NEM'S annual Grand Concert

NEM will officially celebrate its fifteenth anniversary with its annual major concert on April 21, 8 pm, at the Salle Claude-Champagne on the campus of the Université de Montréal. (Its first concert took place on May 3, 1989.) Louise Vaillancourt has prepared a program of two new European works and two new North American works.

Spanish composer Luis de Pablo, inspired by Goya's paintings, has written a work in five movements called Razón Dormida. Says Vaillancourt, "Like other works by him that we performed in December 2003, this is extremely dynamic, enthusiastic music, demonstrating astonishing vitality coming from a composer of seventy-four. It's like a piece of candy! The other work being premiered is by Canadian composer Serge Provost, called Les ruines du paradis. Unlike the first, it's very hesitant, fragile. Where de Pablo makes considerable use of wind instruments, woodwinds particularly, with solos and a lot of movement generally, Serge's piece is more winding, slow from beginning to end, with internal modulations.

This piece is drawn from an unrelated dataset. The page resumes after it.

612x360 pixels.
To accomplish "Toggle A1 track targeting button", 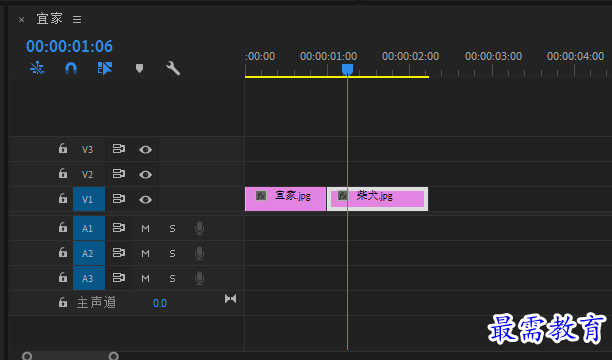I will [x=89, y=228].
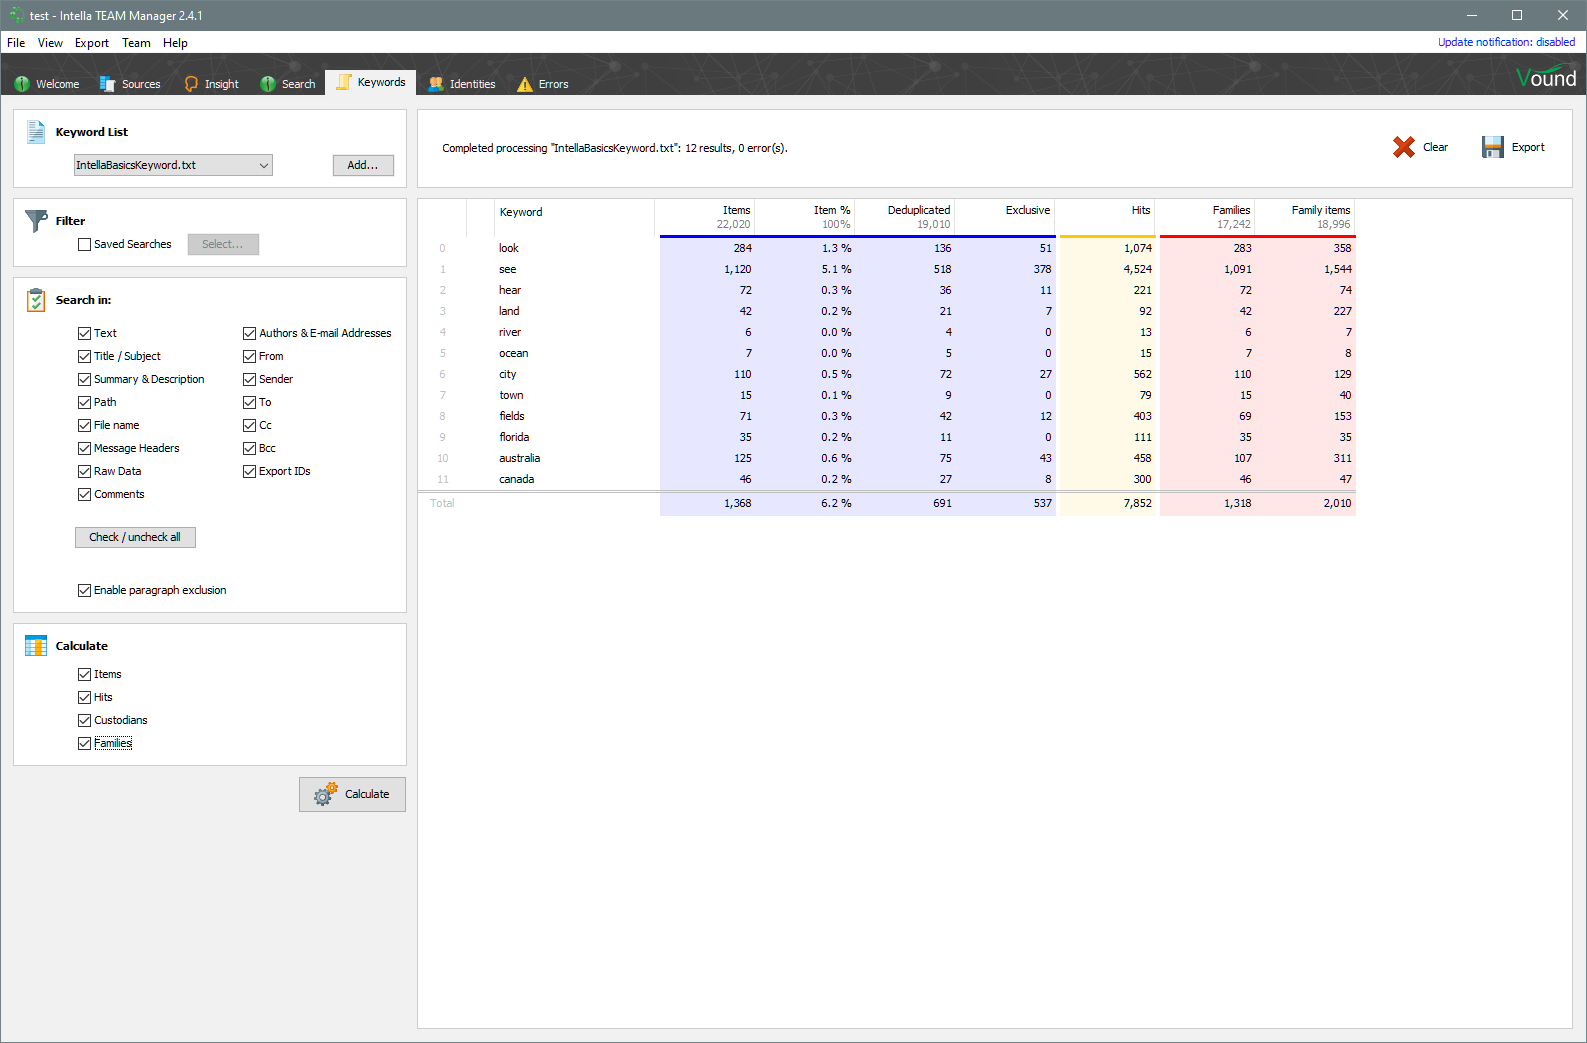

"The other two works are very special. They were commissioned by French cellist Sonia Wieder-Atherton, who had long wanted to do a work by Betsy Jolas [of dual French and American citizenship, who has lived and worked in both countries]--and with the NEM--as in fact happened on May 10, 2003, at Marseilles' Les Musiques festival. She also commissioned a work by Georges Aperghis [Greek born, but working in Paris since 1963] called Le reste du temps. It's written for some ten musicians and two soloists: the cello, of course, and the cymbalom [hammered dulcimer], to be played by Françoise Rivalland, as in Marseilles. It's furious music, very harsh, contrasting with Wanderlied by Betsy Jolas, which is very distilled and subtle, very singing."

In addition to the two European performers, the four composers will be present on the night of the concert. Serge Provost will present his work at a sneak preview during the series Rencontres du NEM, Saturday April 17, at the Historic Bon-Pasteur Chapel.

In the next few weeks the NEM will release a new recording of Canadian music on the ATMA label. It will include works from its repertoire of recent years: Alp et Gat (1998) by José Evangelista, Vanitas (2003) by Jean Lesage, Travaux et jeux de gravité (1999) by Isabelle Panneton, and Lo que vendrá (2000) by Inouk Demers. The ensemble plans to release a CD of works by Luis de Pablo in the future. May they be a long part of our scene!